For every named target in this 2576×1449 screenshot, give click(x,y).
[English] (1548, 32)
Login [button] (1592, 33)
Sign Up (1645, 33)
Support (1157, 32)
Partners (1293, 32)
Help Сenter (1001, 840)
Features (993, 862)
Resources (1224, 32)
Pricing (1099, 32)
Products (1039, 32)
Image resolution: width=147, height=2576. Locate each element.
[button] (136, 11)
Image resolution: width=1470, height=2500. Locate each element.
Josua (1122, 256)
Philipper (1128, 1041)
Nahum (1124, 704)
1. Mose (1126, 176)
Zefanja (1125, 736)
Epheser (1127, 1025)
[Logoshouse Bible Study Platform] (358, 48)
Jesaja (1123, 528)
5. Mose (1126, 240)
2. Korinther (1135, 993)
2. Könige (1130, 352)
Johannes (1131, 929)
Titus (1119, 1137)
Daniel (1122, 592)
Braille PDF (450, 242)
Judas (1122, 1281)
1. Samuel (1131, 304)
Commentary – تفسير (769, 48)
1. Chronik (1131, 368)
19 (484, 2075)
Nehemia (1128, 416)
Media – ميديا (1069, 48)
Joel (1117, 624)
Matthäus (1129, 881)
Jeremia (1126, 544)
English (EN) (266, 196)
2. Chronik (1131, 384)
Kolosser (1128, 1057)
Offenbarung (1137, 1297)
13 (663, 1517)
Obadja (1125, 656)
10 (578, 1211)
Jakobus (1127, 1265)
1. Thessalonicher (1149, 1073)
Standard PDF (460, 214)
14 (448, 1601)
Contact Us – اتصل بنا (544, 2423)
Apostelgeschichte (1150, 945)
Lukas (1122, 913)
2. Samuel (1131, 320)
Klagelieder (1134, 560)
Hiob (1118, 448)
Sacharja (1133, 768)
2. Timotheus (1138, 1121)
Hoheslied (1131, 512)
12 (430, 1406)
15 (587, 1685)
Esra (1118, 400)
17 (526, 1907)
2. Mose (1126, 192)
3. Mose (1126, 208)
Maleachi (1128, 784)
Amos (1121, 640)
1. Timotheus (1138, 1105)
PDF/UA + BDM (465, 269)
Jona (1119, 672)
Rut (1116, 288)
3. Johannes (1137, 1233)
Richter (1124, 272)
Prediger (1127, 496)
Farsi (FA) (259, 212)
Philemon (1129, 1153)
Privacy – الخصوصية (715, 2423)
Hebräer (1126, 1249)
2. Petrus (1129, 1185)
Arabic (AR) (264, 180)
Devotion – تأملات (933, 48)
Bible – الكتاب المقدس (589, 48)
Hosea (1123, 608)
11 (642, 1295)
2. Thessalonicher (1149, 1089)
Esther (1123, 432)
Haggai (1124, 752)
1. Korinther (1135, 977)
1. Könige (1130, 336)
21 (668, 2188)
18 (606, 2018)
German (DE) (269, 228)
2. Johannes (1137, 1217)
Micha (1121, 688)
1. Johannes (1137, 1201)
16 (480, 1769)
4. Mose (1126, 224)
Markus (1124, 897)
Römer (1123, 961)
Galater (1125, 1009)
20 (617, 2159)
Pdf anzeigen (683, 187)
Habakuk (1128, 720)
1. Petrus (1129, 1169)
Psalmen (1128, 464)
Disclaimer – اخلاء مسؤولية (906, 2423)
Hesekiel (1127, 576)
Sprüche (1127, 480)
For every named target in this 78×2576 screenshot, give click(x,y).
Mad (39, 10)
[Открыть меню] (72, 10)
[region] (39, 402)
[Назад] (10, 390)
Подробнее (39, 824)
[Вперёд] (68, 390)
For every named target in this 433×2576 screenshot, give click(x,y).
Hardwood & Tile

» Aim of the task
In the material above, how many lines hold the string "resolution"? Give the number and nothing else.

» Output of the exercise
2